WHAT TO PRODUCE >>
What you give back should be exactly the lines from the one with "Screen dimensions: 672x458" through the final line of the material, pictures removed; please add nothing.
*** THE RECORDS Section Begins ***
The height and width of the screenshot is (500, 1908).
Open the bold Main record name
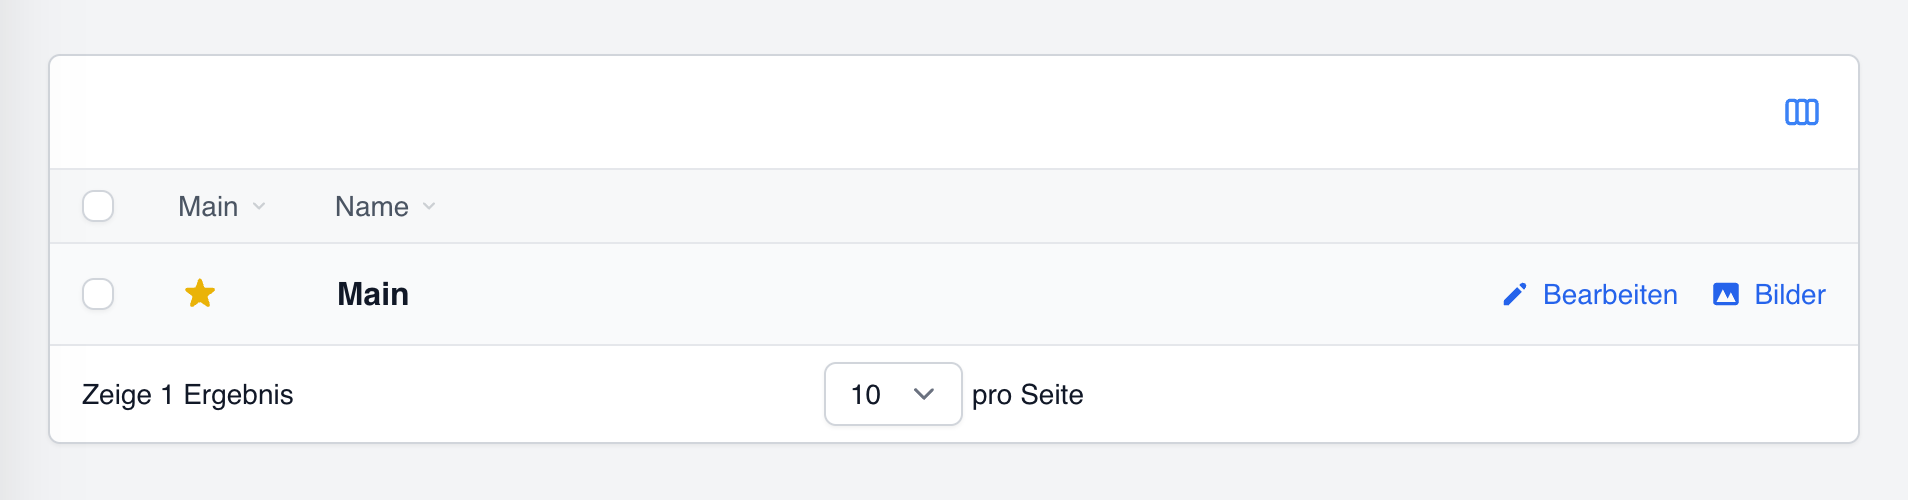[x=373, y=294]
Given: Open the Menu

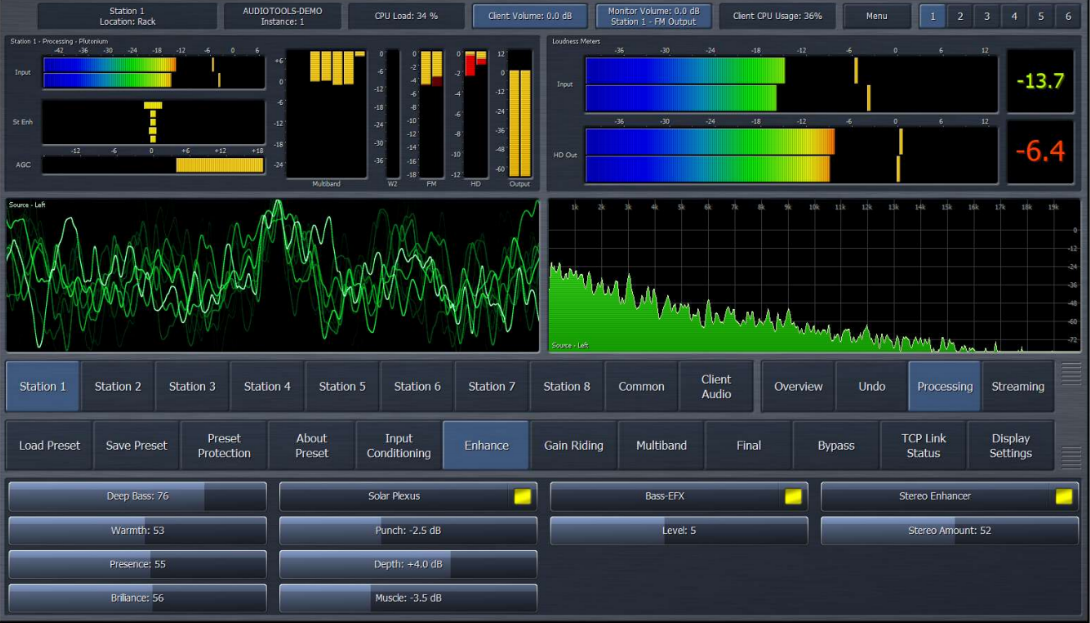Looking at the screenshot, I should coord(876,16).
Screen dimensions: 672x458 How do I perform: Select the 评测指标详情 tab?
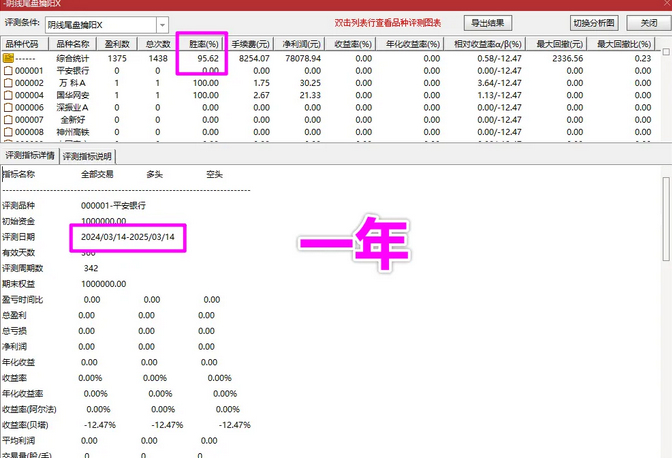(x=30, y=155)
*** THE RECORDS Section Ends ***
RESULT FOR THIS EXERCISE >>
Screen dimensions: 672x458 How do I perform: Select the 评测指标详情 tab?
(x=30, y=155)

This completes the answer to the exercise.